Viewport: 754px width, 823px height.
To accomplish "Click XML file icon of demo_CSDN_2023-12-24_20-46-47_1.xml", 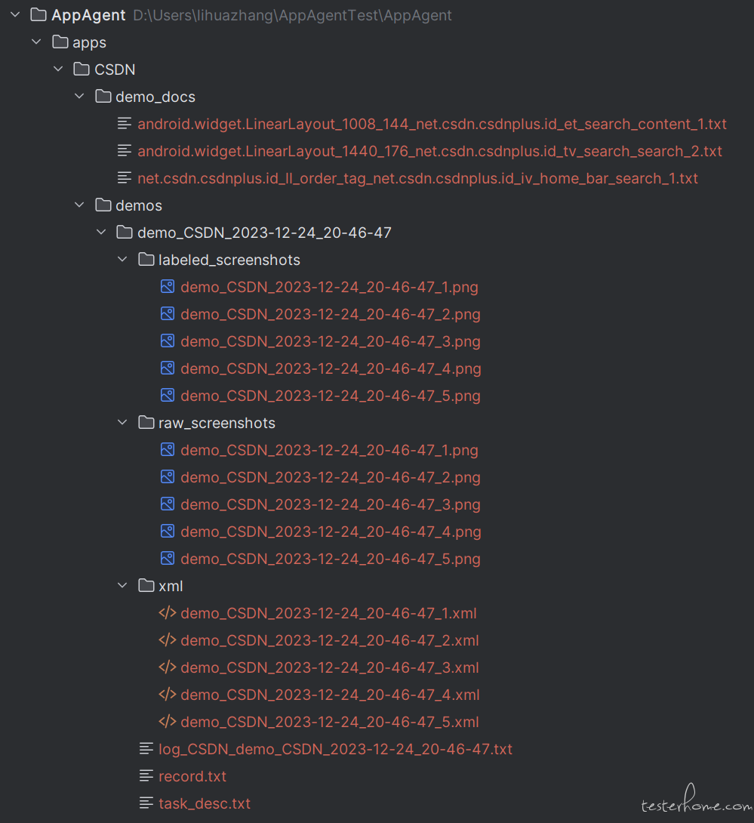I will [168, 612].
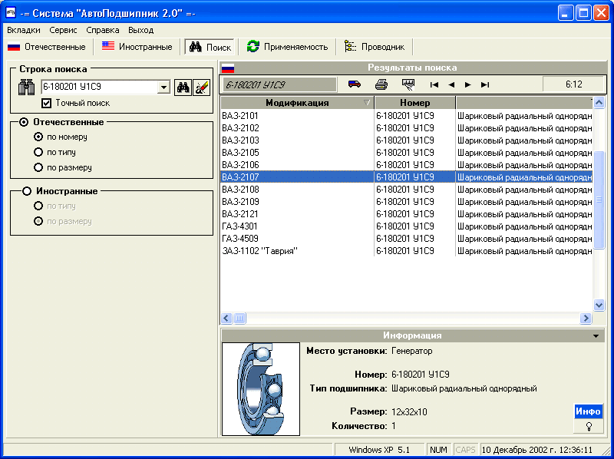Click the Модификация column sort arrow
614x459 pixels.
click(x=367, y=103)
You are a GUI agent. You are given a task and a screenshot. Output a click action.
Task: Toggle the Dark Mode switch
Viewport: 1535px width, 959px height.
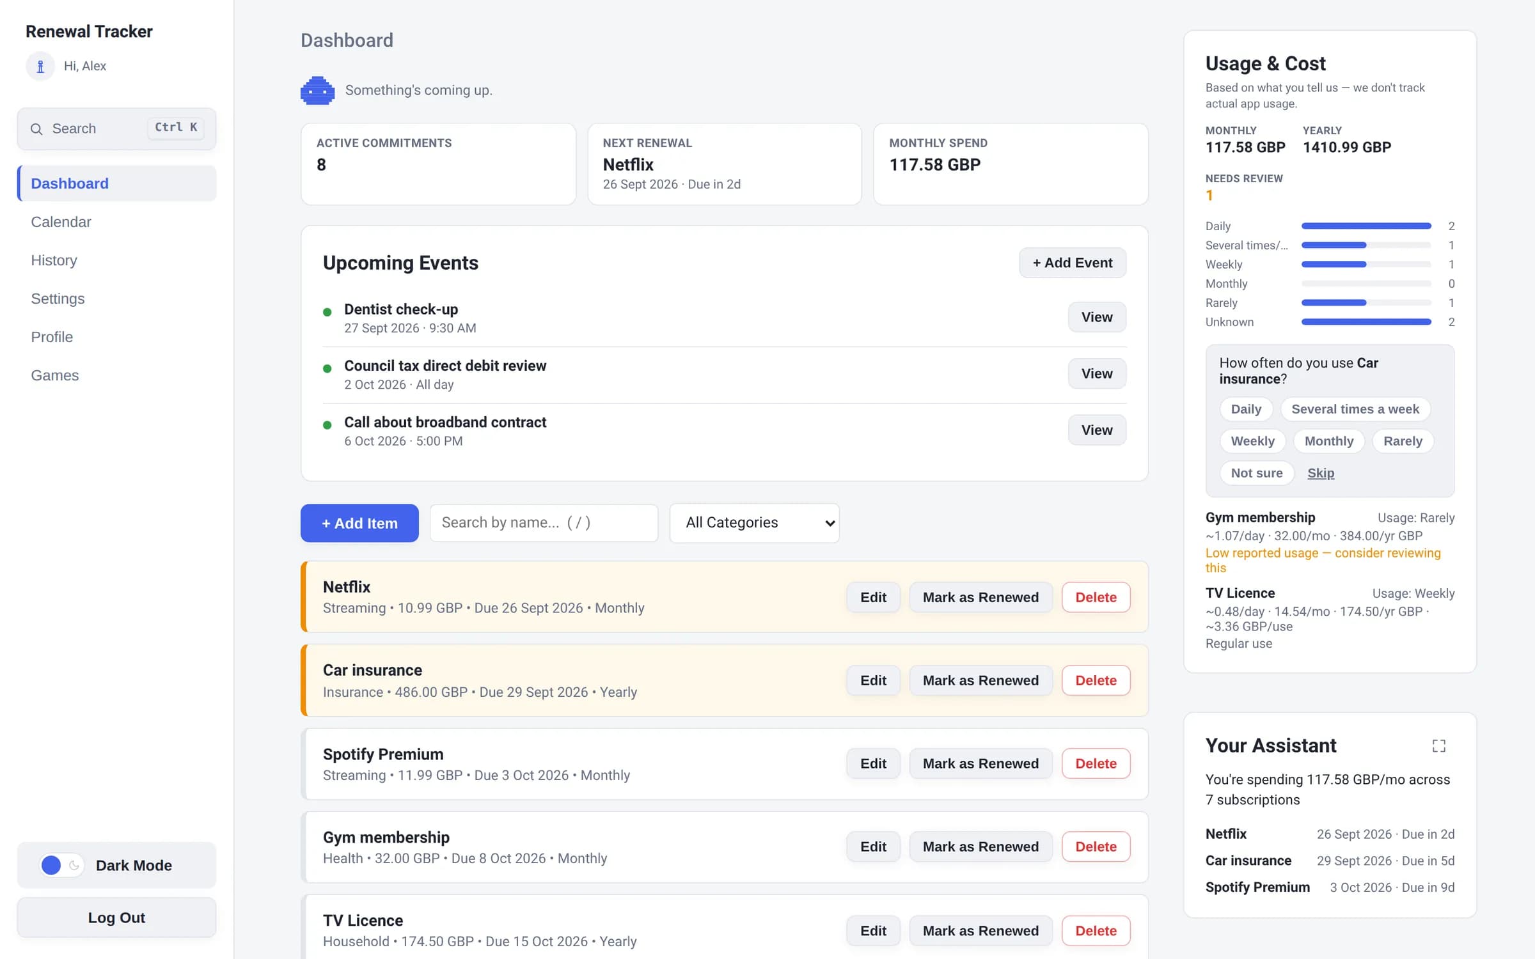pyautogui.click(x=61, y=865)
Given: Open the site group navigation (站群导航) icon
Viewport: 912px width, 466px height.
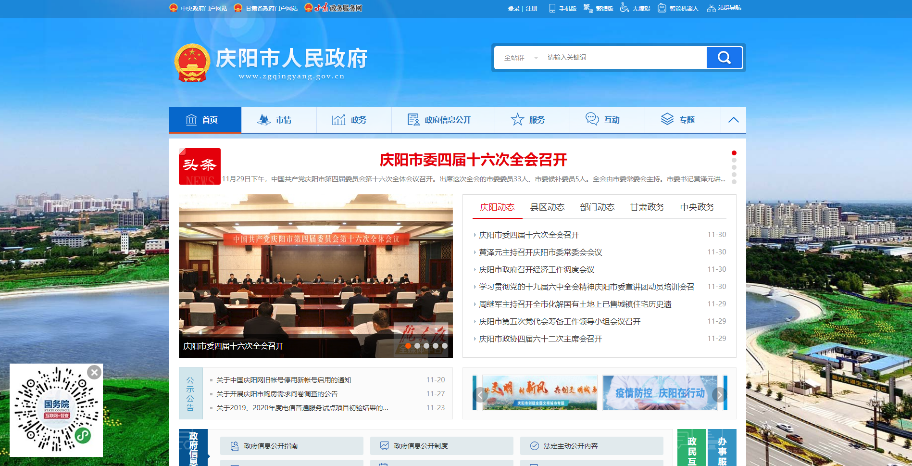Looking at the screenshot, I should 711,8.
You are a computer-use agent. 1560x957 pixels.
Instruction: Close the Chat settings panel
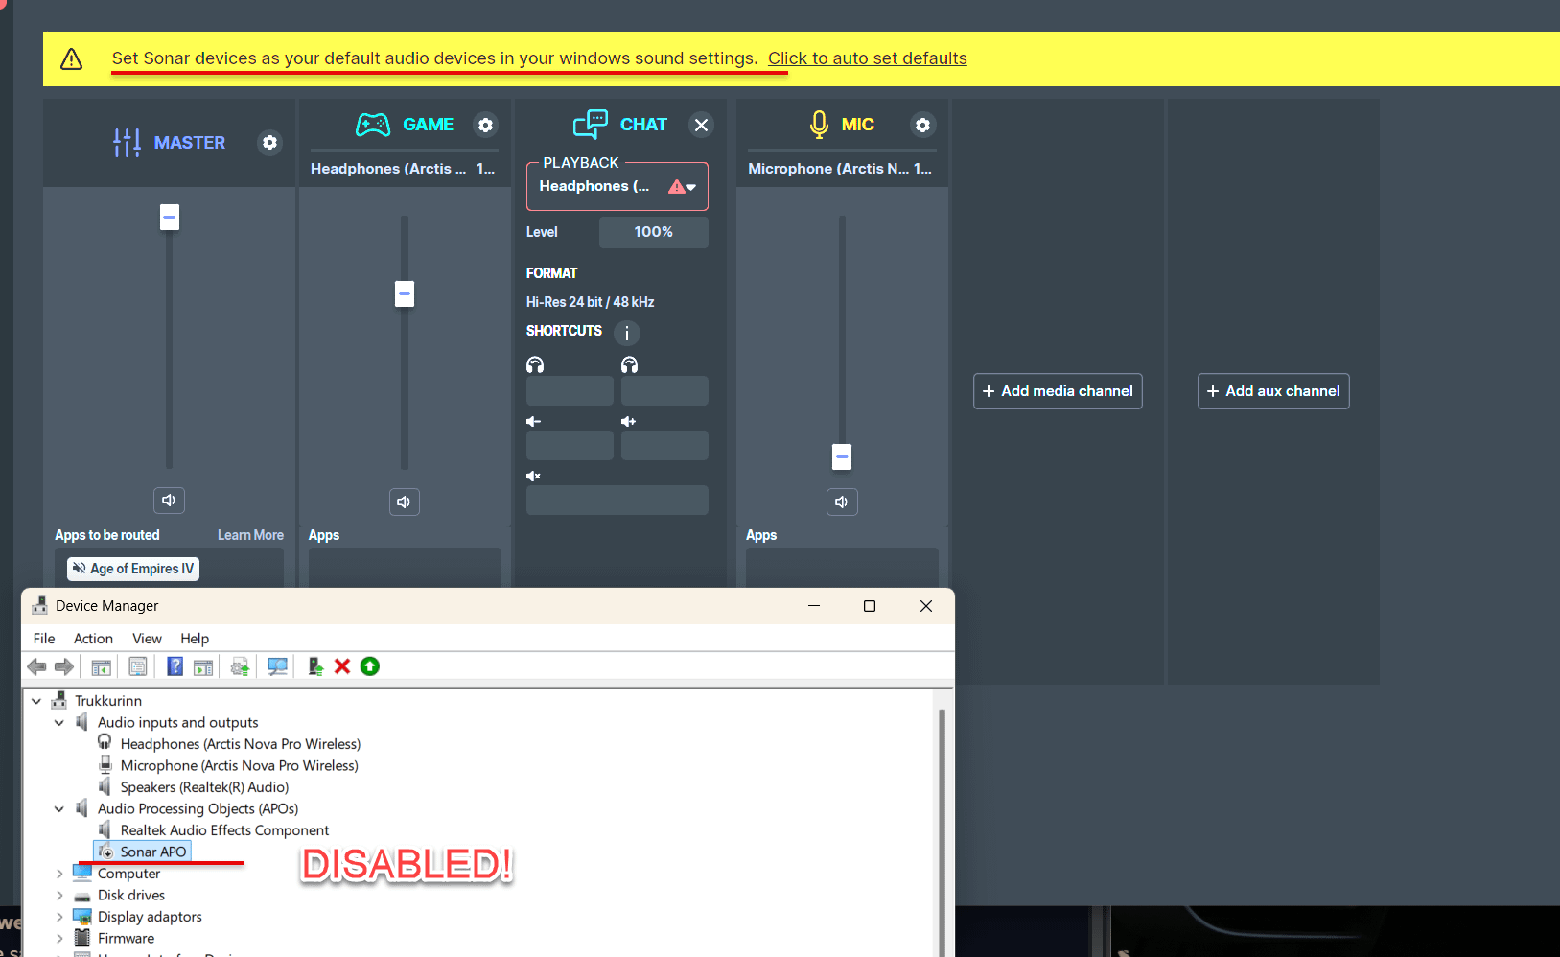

++++++++

State how many lines of the data above contain the string "agent", and give no other words.

2